Data for this exercise below:
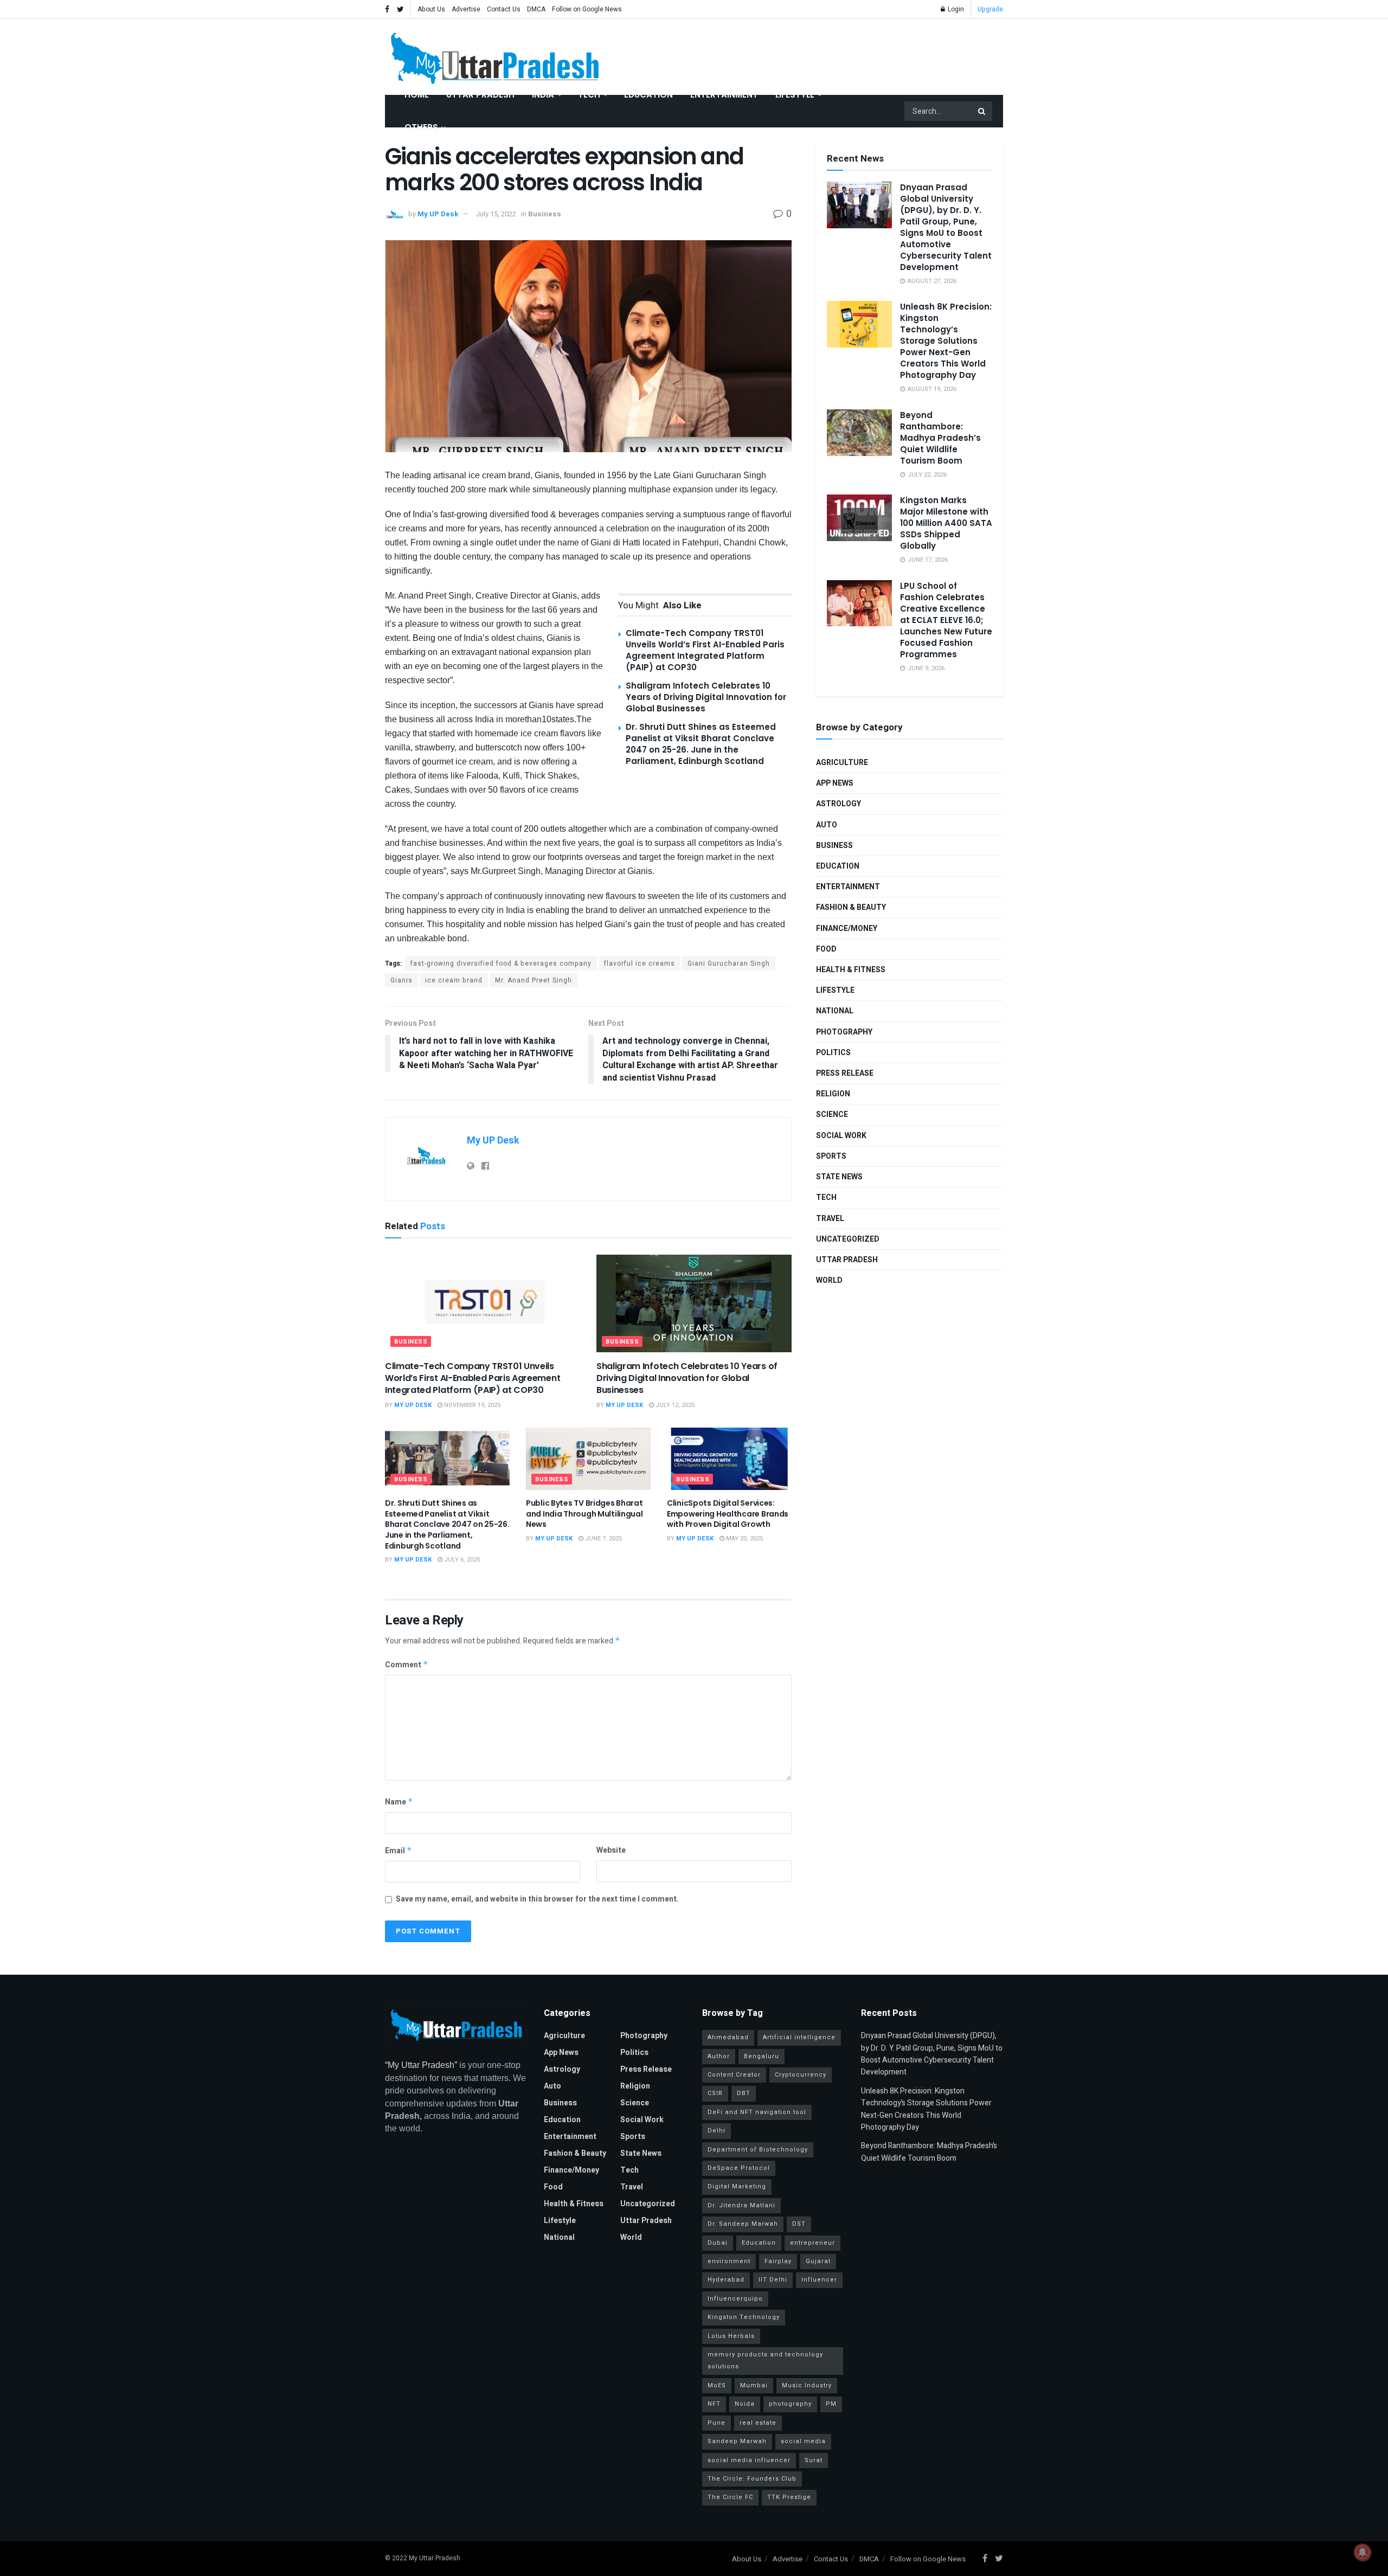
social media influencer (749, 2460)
End of Data for this exercise.
Data for this exercise below:
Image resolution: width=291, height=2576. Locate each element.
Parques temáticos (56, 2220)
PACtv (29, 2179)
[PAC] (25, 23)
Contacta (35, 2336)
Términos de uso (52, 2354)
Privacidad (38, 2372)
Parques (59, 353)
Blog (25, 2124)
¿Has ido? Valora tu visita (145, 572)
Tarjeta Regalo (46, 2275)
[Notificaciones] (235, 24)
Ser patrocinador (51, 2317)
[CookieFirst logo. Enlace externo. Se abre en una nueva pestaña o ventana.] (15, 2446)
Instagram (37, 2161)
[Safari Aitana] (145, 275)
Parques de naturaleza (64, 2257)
End of Data for this exercise.
Data for this exercise below:
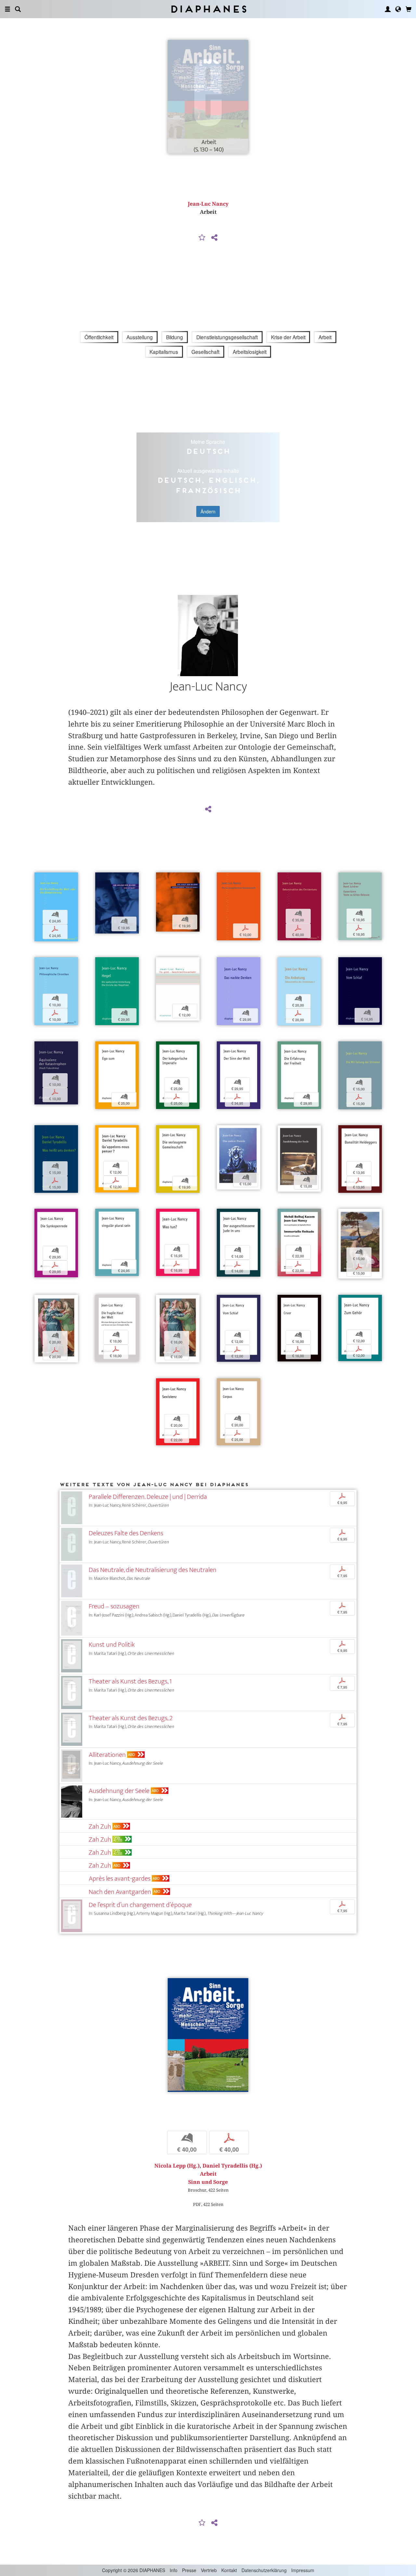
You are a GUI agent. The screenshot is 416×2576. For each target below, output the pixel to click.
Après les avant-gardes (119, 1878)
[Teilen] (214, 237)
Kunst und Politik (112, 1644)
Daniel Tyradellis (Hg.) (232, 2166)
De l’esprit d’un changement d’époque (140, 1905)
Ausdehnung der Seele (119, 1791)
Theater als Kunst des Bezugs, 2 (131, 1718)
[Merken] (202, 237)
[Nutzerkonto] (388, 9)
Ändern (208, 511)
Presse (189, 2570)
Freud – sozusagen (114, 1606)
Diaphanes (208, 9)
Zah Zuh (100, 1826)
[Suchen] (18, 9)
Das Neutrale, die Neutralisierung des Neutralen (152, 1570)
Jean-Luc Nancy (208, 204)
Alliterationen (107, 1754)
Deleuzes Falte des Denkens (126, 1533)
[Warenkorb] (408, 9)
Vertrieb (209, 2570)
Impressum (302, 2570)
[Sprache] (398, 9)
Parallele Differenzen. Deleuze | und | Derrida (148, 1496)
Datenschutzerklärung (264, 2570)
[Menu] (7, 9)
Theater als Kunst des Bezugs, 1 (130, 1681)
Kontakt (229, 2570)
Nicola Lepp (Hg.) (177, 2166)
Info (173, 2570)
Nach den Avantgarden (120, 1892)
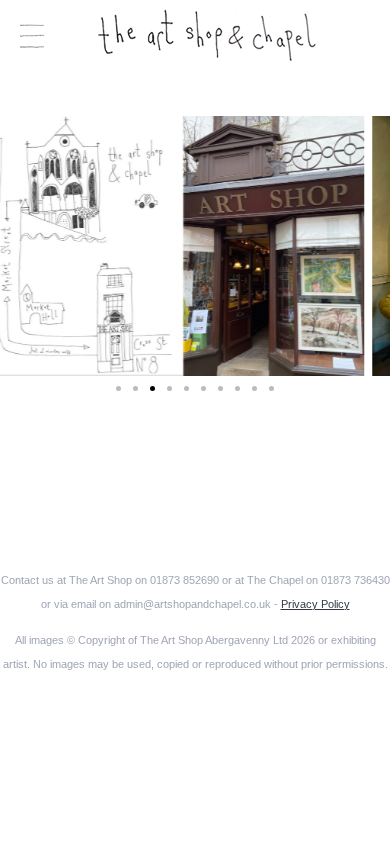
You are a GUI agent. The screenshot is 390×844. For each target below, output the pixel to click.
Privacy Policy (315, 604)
End of Data for this exercise.
| Instructions for the task |
Wherever the line holding "Das Neutrale, die" falls in the entries above, copy exactly from it through the line holding "Parallele Differenzen. Deleuze", inclusive, and add nothing.

| Result of the exercise |
Das Neutrale, die Neutralisierung des Neutralen (152, 1570)
Jean-Luc Nancy (208, 204)
Alliterationen (107, 1754)
Deleuzes Falte des Denkens (126, 1533)
[Warenkorb] (408, 9)
Vertrieb (209, 2570)
Impressum (302, 2570)
[Sprache] (398, 9)
Parallele Differenzen. Deleuze | und | Derrida (148, 1496)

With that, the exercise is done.